What is being asked> Your answer should be the line that contains "Task: Click the AVERAGE" and each line after it, restated word for word through the final line of the entries.

Records from a dataset:
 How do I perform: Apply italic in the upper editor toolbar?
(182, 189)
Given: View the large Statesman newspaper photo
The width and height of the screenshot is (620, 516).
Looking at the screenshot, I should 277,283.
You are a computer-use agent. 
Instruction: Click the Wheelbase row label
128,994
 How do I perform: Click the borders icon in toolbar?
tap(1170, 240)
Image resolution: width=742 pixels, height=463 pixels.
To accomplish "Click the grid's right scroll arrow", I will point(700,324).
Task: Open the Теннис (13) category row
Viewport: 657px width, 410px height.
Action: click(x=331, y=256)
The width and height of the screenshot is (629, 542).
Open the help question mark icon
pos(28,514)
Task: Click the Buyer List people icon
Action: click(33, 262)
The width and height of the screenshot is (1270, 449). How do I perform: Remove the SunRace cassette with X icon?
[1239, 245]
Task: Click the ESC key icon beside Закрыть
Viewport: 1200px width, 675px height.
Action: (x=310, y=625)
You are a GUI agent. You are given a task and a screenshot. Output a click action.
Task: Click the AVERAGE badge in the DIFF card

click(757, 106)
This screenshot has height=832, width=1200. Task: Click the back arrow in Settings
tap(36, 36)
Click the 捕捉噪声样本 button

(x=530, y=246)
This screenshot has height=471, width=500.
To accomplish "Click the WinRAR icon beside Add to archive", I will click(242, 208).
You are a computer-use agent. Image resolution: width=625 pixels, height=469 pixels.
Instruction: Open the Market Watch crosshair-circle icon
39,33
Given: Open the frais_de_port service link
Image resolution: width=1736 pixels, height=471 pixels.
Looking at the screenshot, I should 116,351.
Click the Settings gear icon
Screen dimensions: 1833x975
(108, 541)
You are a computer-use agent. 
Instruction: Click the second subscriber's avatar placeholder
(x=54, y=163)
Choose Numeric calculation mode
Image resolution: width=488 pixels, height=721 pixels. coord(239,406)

Solution for this task>
Task: Click the AVERAGE badge in the DIFF card

click(757, 106)
This screenshot has height=832, width=1200. Task: Click the back arrow in Settings
tap(36, 36)
Click the 捕捉噪声样本 button

(x=530, y=246)
This screenshot has height=471, width=500.
To accomplish "Click the WinRAR icon beside Add to archive", I will click(242, 208).
You are a computer-use agent. Image resolution: width=625 pixels, height=469 pixels.
Instruction: Open the Market Watch crosshair-circle icon
39,33
Given: Open the frais_de_port service link
Image resolution: width=1736 pixels, height=471 pixels.
Looking at the screenshot, I should 116,351.
Click the Settings gear icon
Screen dimensions: 1833x975
(108, 541)
You are a computer-use agent. 
Instruction: Click the second subscriber's avatar placeholder
(x=54, y=163)
Choose Numeric calculation mode
Image resolution: width=488 pixels, height=721 pixels. coord(239,406)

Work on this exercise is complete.